_Task directions_
Within the records below, repeat each line exactly but keep every picture out of the copy.

_Supplied material_
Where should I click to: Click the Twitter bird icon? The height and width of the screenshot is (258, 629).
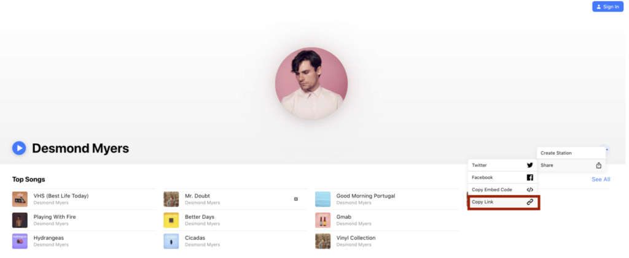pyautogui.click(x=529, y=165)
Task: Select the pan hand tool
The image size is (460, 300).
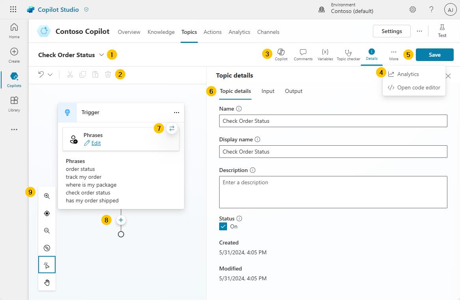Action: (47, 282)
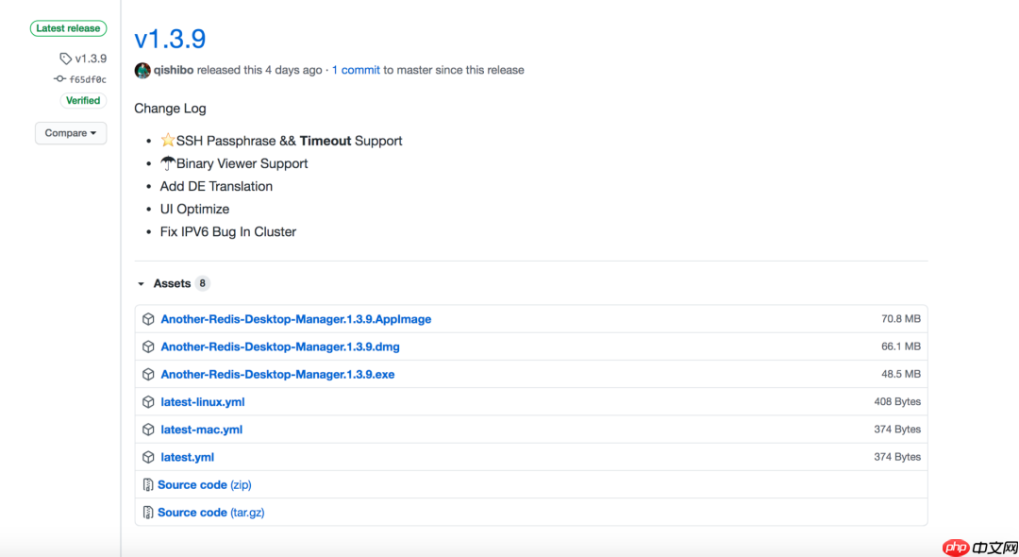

_Answer section_
Where should I click to: Click the Twitter bird icon? The height and width of the screenshot is (258, 629).
pyautogui.click(x=529, y=165)
Task: Select the pan hand tool
The image size is (460, 300).
Action: (47, 282)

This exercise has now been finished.